Beyond Strange Cargo

Todd Dills | October 01, 2010

Landstar owner-operator works to preserve showman Tyrone Malone’s legacy

Once upon a time, a trucker launched his career as a showman hauling the frozen, preserved body of a sperm whale in a reefer around the country. He set up at truckstops, carnivals, K-Mart parking lots and other spots in locales across the nation in the early 1970s, inspired in part by the “Save the Whales” movement, and charged a little for viewing.

If Landstar-leased owner-operator Ken Harris is doing what he sees as his job, you know we’re talking about Tyrone Malone, and you’ll remember him for a long time to come.

Harris is the proprietor of the new www.tyronemalone.net website, which documents Malone’s subsequent adventures in dragster diesels at the helm of the onetime Bandag Diesel Racing Team, with which Malone went well beyond his sideshow whale, setting some Class 8 land speed records along the way. After answering a newspaper ad in the late 1980s, Harris says, “I was in Europe hauling a custom dragster like a rock star. I’d never been anywhere, had never even been on a plane before.”

The impression left by the four months Harris drove for Malone was clearly lasting. “I often wonder, out of all the guys he had working for him, why he had such an impact on me,” Harris says. “It was such an experience to me that I’ve never gotten over it.”

Ken Harris, shot this pic of the 1967 Kenworth Tyrone Malone used to pull Little Irvy, his frozen sperm whale. After three decades frozen in the reefer, the whale was buried in Tulare, Calif., by the family after Malone’s death in 1997 — no doubt a gift to the archaeologists of the future, Harris notes.

 

Texas-based country musician and production man Mack Abernathy (mackabernathy.com) met a young Ken Harris during that European tour. “That Europe thing was quite an extravaganza,” Abernathy says. “We shipped my tour bus, [Malone’s] bus and five trailer trucks to Europe and did it all for Bandag — 55 cities. [Harris] was just a greenhorn kid at that time.”

Abernathy credits Malone with a good piece of what he knows today about showmanship. “I learned a lot about promotion from him, and he was just such a character,” he says. When Malone died in an auto wreck in 1997 (head-on with a semi, sadly, says Harris), Abernathy was hard at work on what today is the crux of his Prizm Entertainment business, a mammoth stage trailer he tours with himself.

Enter Gary Ries of Hastings, Minn., who might be the Tyrone Malone of today. At press time, Ries was preparing a Class 8 tractor to run at the Bonneville Salt Flats in Utah to attempt to break 200 mph. “Last year,” Ries says, “we did 192, so we’re getting close.”

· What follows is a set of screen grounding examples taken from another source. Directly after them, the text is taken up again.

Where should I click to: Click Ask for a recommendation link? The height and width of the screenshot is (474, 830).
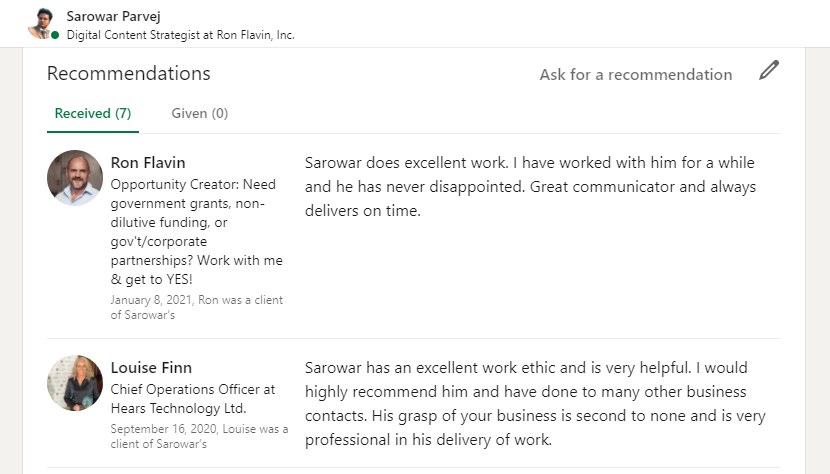click(x=635, y=75)

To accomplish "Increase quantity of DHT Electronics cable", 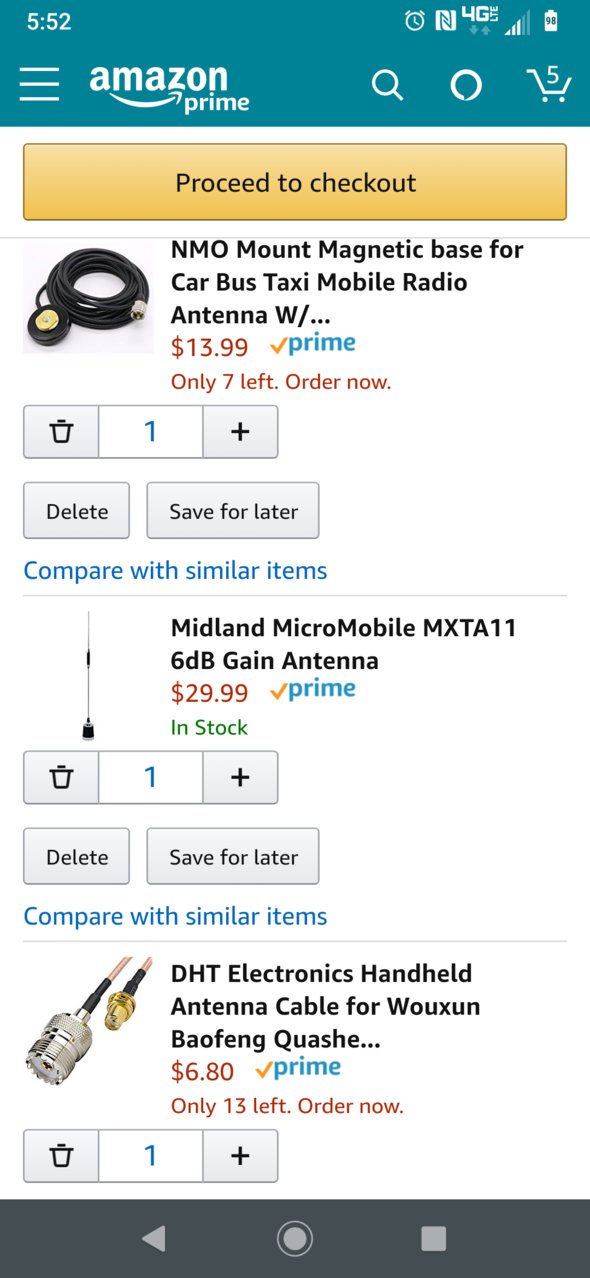I will 240,1156.
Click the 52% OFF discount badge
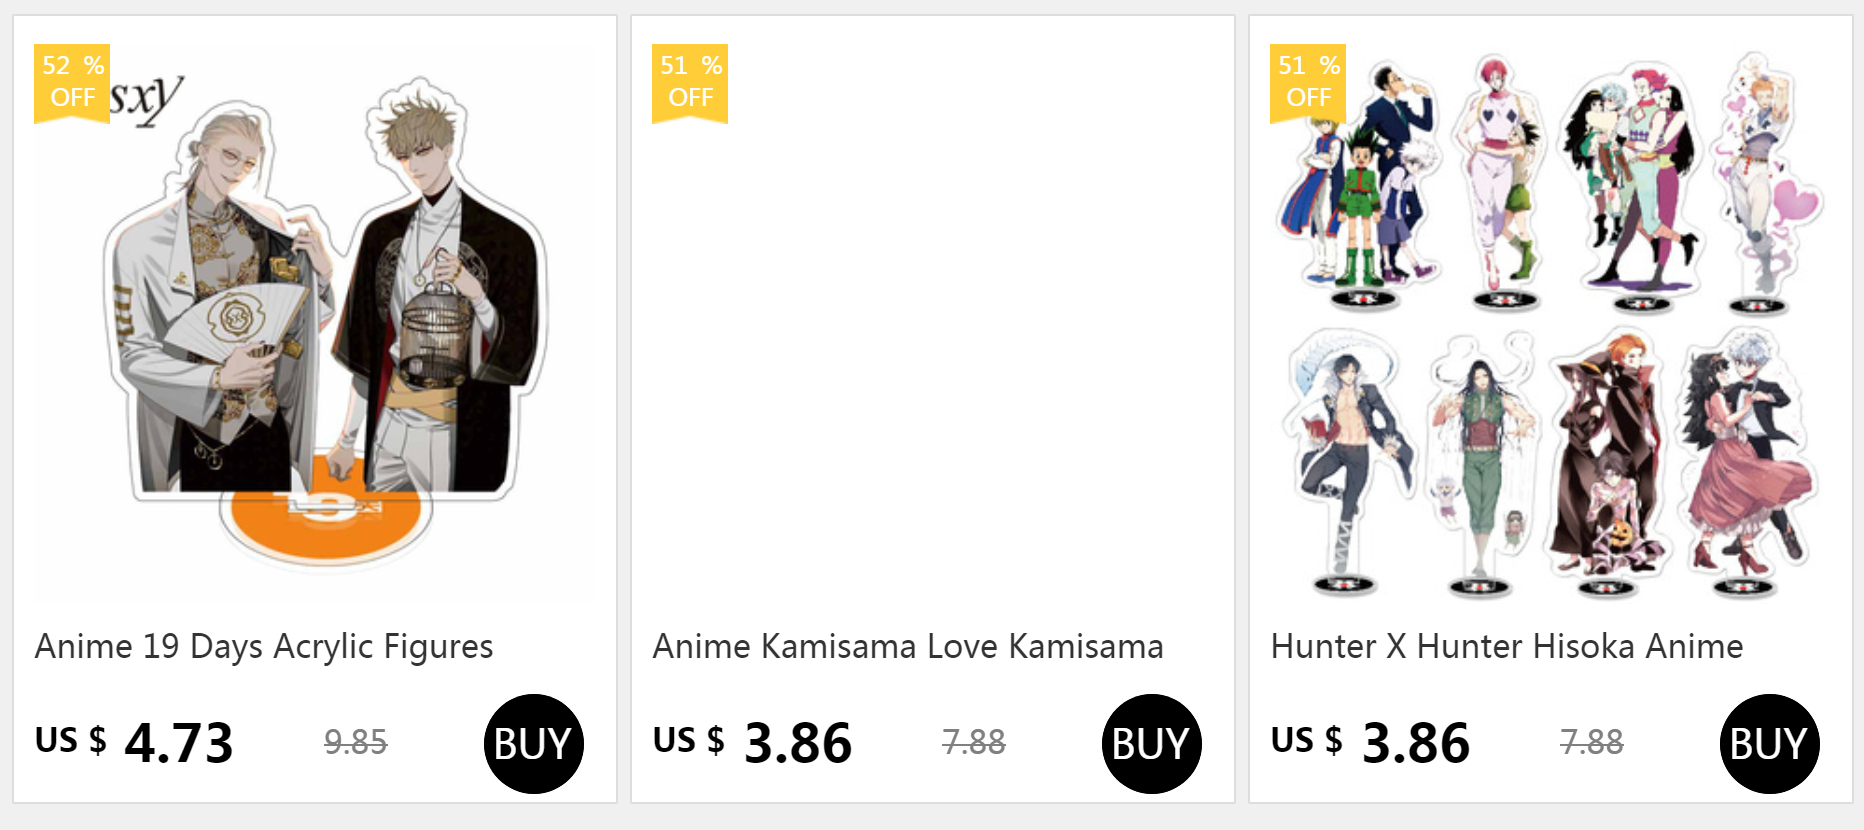 tap(72, 82)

For video interviews with Ken Harris (pictured) and Mac Abernathy about the 1989 Tyrone Malone European tour where they met, and more, visit www.truckersnews.com.

 

Ries owns many of the classic Malone trucks, and in September he picked up what may be the most important among them, the 1967 Kenworth and specialized reefer trailer Malone hauled that sperm whale in so many years ago. Abernathy traded it to him for another truck, and Ries plans to restore both truck and trailer. “It’s set up pretty much just like it was,” he says, but for a flat-top sleeper Malone replaced the high-top with in the 1990s. Ries says he could easily put $25,000 into a restoration. Ries’s collection of 30 rigs includes such Malone originals as the Superboss, Hideout and other classics.

Check out Harris’ website, www.tyronemalone.net — designed with a perhaps unlikely Malone enthusiast in flash web designer Sam Calderone, of Chile — and you’ll no doubt catch some of the Malone bug yourself.